Llevaba tiempo queriendo leer a Eloy Tizón pero no lo había hecho. Había aparcado el libro de Técnicas de iluminación en la estantería de cuando-tenga-tiempo y ayer me regalaron otro suyo -¡de 1992!- llamado Velocidad de los jardines. El título me recordó, no sé por qué razón, a ‘Continuidad de los parques’, aquel magnífico relato de Cortázar. Son títulos extraños: ni los jardines tienen velocidad, ni los parques continuidad. No hay nada que me llame más la atención que un título inesperado o extraño. Leí ‘Velocidad de los jardines’ y desde ayer, ese relato se coló entre esa lista de mis relatos favoritos, que encabezan, cómo no, ‘De qué hablamos cuando hablamos de amor’, de Carver, y ‘Joanna Silvestri’, de Bolaño. No me arriesgo mucho, lo sé. Pero ‘Velocidad de los jardines’ se coló en esa lista porque hacía tiempo que no leía un relato que consiguiera hacerme olvidar todo lo demás. Un relato tan aparentemente sencillo. Sin pretensiones. En escasas páginas, Tizón relata el curso escolar en esas edades tan confusas de los 16 y 17 años. Lo relata desde la madurez, acordándose de los nombres y apellidos de todos aquellos chicos y chicas que le acompañaron durante tantos años y de los que ahora ya no queda más que un anuario. Ahora tenemos Facebook, podemos buscar a la chica más popular de clase, al matón al que todos tenían miedo. Incluso a ese profesor que nunca logró que nos aprendiéramos el present continuous. Pero en 1992, cuando Eloy Tizón escribió esas páginas, todas aquellas caras quedaban ancladas en un pasado remoto.

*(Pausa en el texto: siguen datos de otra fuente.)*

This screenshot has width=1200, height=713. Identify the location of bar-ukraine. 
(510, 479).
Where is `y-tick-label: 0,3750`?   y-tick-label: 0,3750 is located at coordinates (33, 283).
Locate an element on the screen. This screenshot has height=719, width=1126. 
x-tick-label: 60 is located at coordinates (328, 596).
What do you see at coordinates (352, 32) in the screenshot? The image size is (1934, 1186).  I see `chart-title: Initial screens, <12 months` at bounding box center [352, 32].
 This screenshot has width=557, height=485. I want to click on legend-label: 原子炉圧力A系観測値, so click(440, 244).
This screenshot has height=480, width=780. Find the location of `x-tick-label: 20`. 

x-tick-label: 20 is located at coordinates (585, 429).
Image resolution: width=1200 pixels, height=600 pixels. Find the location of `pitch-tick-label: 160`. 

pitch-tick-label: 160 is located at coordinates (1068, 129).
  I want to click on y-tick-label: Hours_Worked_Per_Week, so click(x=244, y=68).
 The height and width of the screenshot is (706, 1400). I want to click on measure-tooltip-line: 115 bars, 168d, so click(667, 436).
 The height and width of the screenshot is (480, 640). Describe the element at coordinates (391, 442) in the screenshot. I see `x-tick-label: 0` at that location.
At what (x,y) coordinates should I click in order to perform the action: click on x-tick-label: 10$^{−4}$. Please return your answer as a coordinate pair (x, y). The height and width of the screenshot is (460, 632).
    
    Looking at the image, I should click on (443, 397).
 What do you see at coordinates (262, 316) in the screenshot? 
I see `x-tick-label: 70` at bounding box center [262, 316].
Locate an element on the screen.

Es fácil, después de leer este relato, viajar a la infancia de cada uno. Pensar en aquellas cosas de las amigas para siempre, en los repetidores de cada clase, en los niños que tenían un reguero de mocos secos permanente en el parvulario. Cuántos años compartimos. Y ahora, sin embargo, parece que nos queda un vacío. Hay un momento del relato de Tizón en el que dice: “Los quiero a todos”. Porque en realidad era así. Nos caían mal unos, los otros eran unos sabelotodo, pero éramos de la misma clase. O del A o del B. Y eso ya era suficiente.
El relato de Tizón sabe a fracaso, a la velocidad, no de los jardines, sino a la que se escapa el tiempo. Huele a plastilina. A las primeras colonias, al carmín mal puesto que les habíamos robado del neceser de nuestras madres, a los besos atropellados en la esquina. Todos queríamos ser tantas cosas: modelo, actriz. Había que escoger: o eras de Brenda o de Kelly. O te gustaba más Dylan o Brandon. La vida era eso.
Hace años me encontré a un chico que iba conmigo a clase y no lo reconocí. Habíamos sido muy amigos. Jugábamos a fútbol cuando a mi me gustaba el fútbol, o sea que de eso hace siglos. Recuerdo que él quería ser policía porque en nuestra época los policías molaban y atrapaban a ladrones. Ahora está claro que las cosas han cambiado. No quise preguntarle a qué se dedicaba porque su sonrisa, desdentada, las bolsas bajo los ojos, el aspecto descuidado, me hicieron pensar que la vida no siempre nos trata como mereceríamos. Eso mismo dice Eloy Tizón, y lo dice tan bien que lo voy a copiar “¿Por qué la vida es tan chapucera?”. ¿Por qué no nos avisaron en clase de que daba igual las notas que sacáramos? Mi amigo era el más listo de clase. Al final, me digo, no hay ninguna relación entre sacar un excelente en matemáticas y sacarlo en la vida. Eso nos lo hubieran tenido que avisar. Yo, desde luego, me lo habría tomado menos en serio.
Pensando en el relato de Eloy Tizón me trasladé de nuevo al poemario Chatterton de Elena Medel y volví a ese poema que casi siempre me hace tener miedo. ‘A Virgina, madre de dos hijos, compañera de clase’. Transmite velocidad-de-los-jardines, indefinición, años acumulados en unas aulas que se desdibujan en la memoria y que se encuentran de repente en un autobús. Bang. Y vuelve de repente, la pregunta de Eloy Tizón ¿por qué la vida es tan chapucera?